It all began with a discovery; a moment of, "Look! See what I found? A friend to keep for my own." And we delighted in the discovery, in the tickling sensations and tiny tidal movements that to small uncalloused hands feel like hope and promise. But we also had to learn that some creatures are not meant to be ours, no matter how much we want them to be. We had to learn to let go. We had to learn the most contradictory of terms in one act; reason and faith.
"The caterpillar will transform into a butterfly," observes the astute six year old.
"But I don't want it to be a transformer," argued the four year old, "it's not a robot! You are wrong!"
During the escalating argument between reason and faith the caterpillar was forgotten. The dramatic gestures and shaking fists of certainty forced us back to the point of discovery; the poor thing held on as long as it could through the storm it had unwittingly caused, but lost its grip. The caterpillar, the source of such heights of wonder and passion, began to free fall towards the pavement. I caught it with inches to spare and we all let out a gasp. The same gasp we all let out when we discovered the bug.

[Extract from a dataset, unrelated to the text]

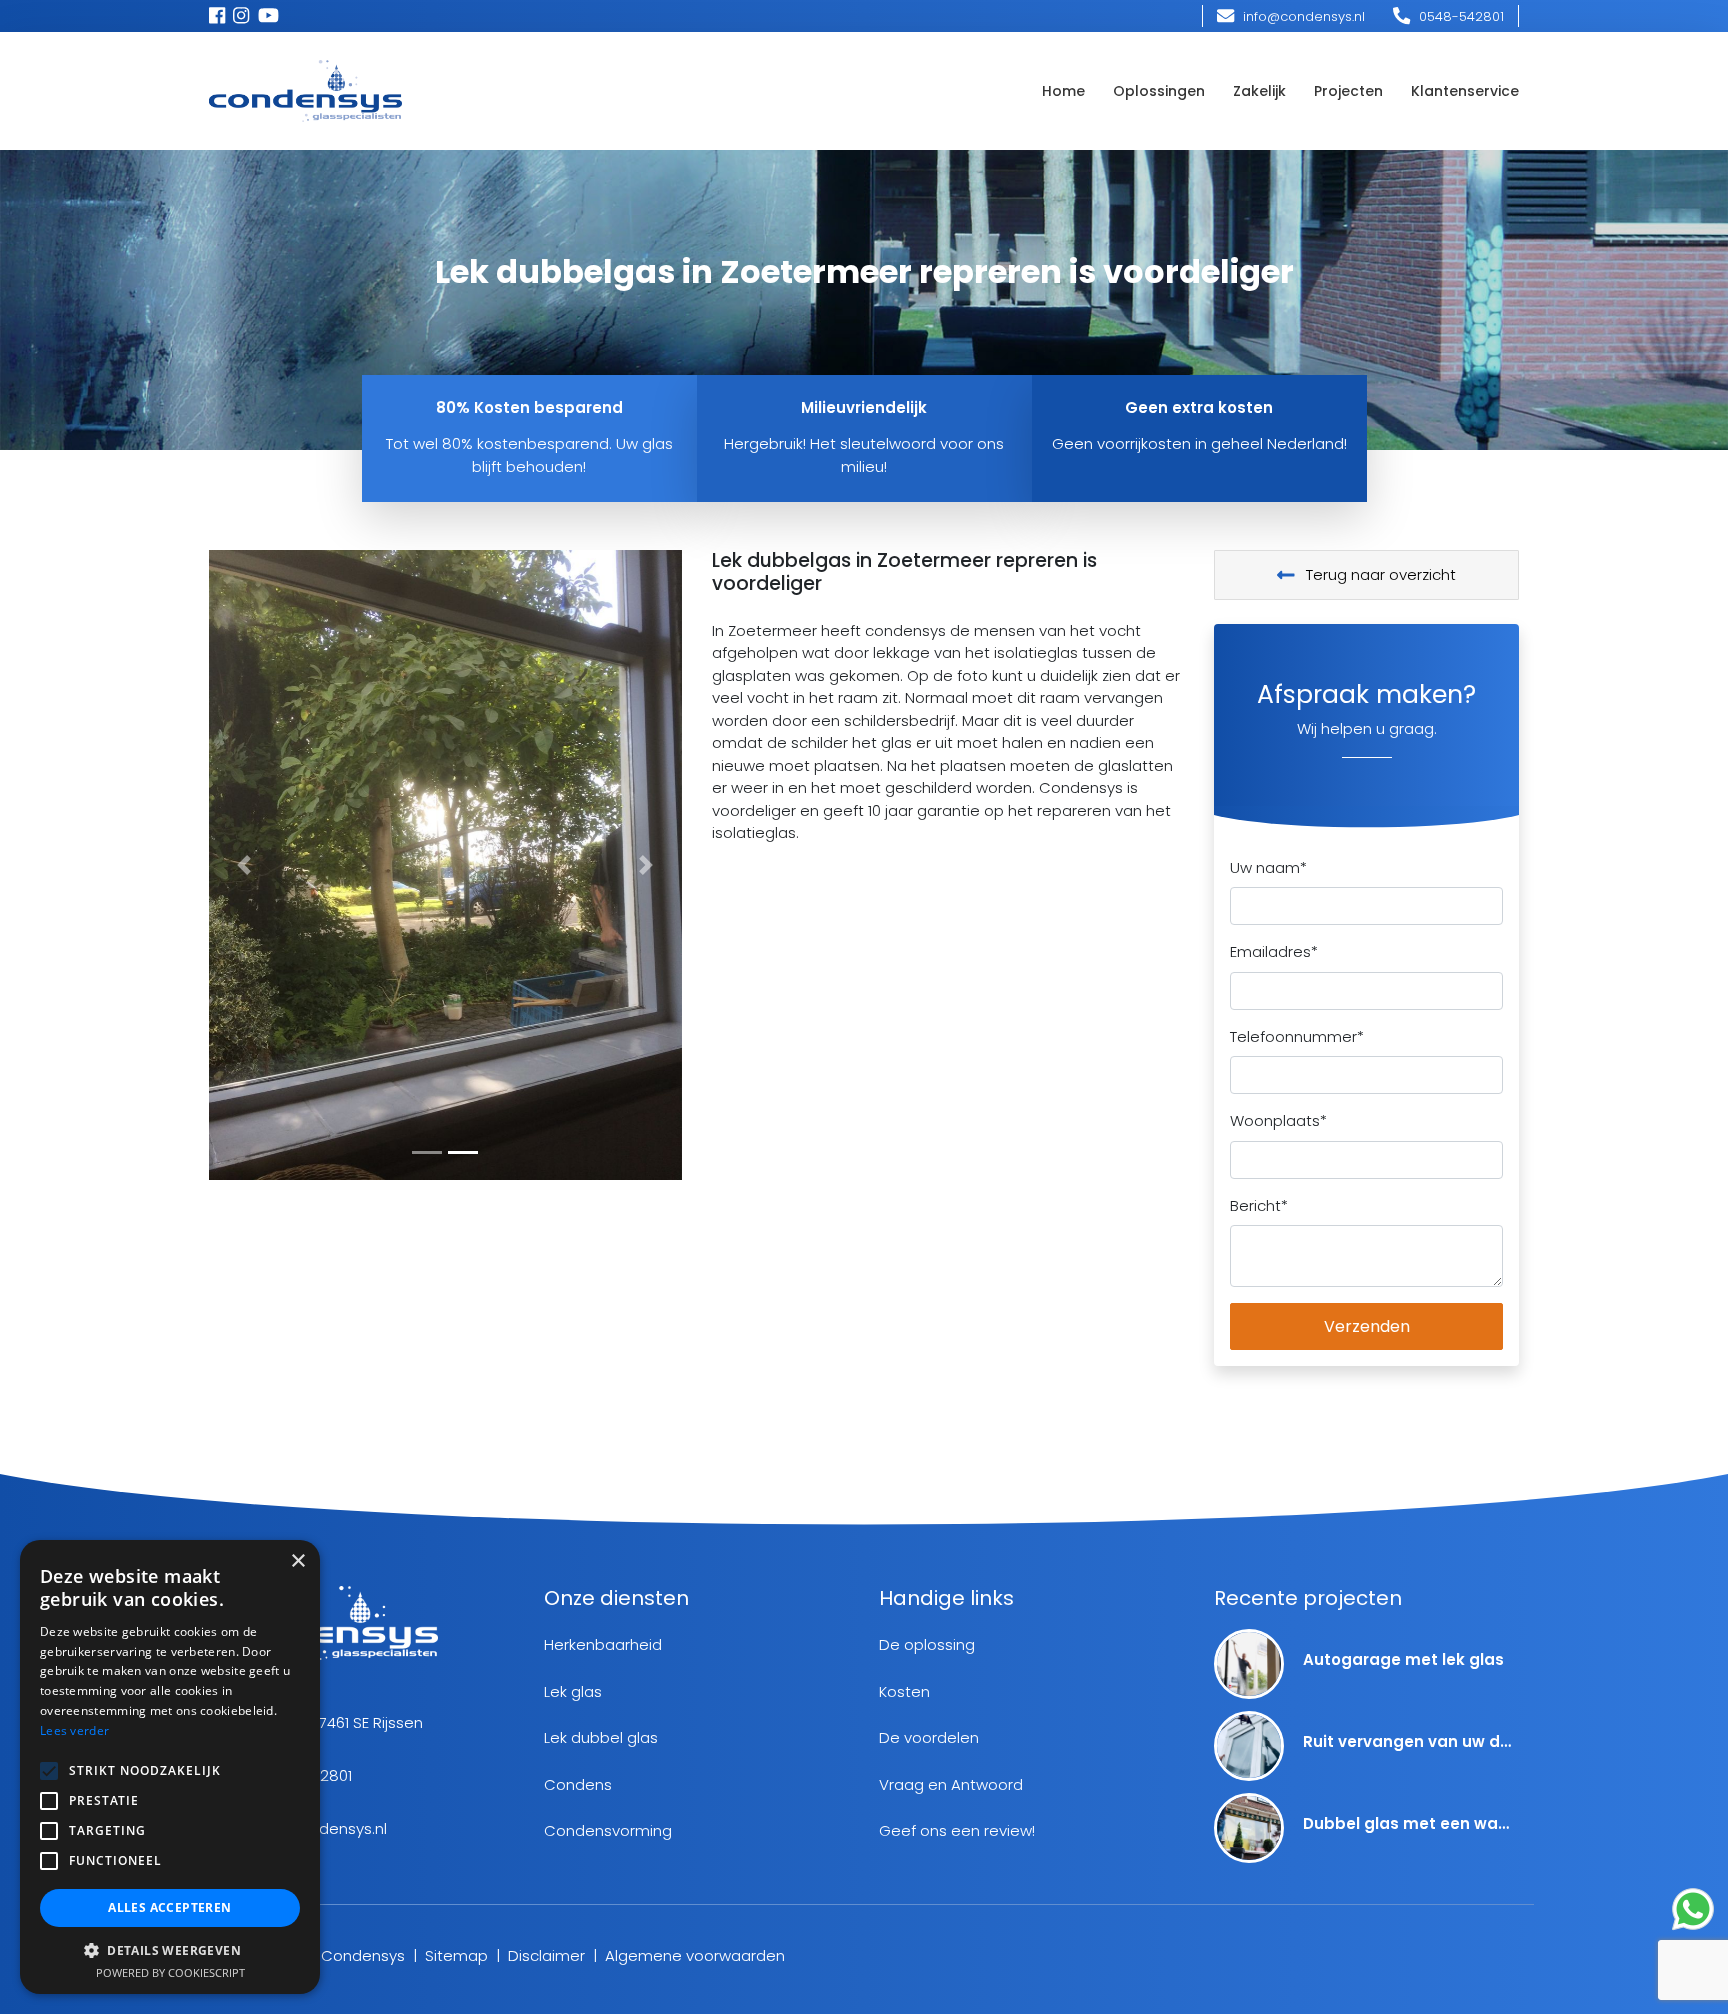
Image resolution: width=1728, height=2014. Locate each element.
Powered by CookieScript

While my children cheered that I saved the caterpillar, they also realized that nothing had changed yet everything had changed. The caterpillar was still destined to be reborn and we were still left to deal with struggling to understand how that could be and how we could accept such a seeming impossibility with the tools, reason and faith, that caused us to lose sight of what mattered in the first place.
Einstein said the process of scientific discovery is, in effect, a continual flight from wonder. Yes, I agree, and that process journeys us in perpetual circles. If we are not too dizzy we can reflect on the situation. When we keep our hearts open and our minds free, sometimes when we are lucky, we see ourselves reflected back in the eyes of the discovery. And the wonder begins anew.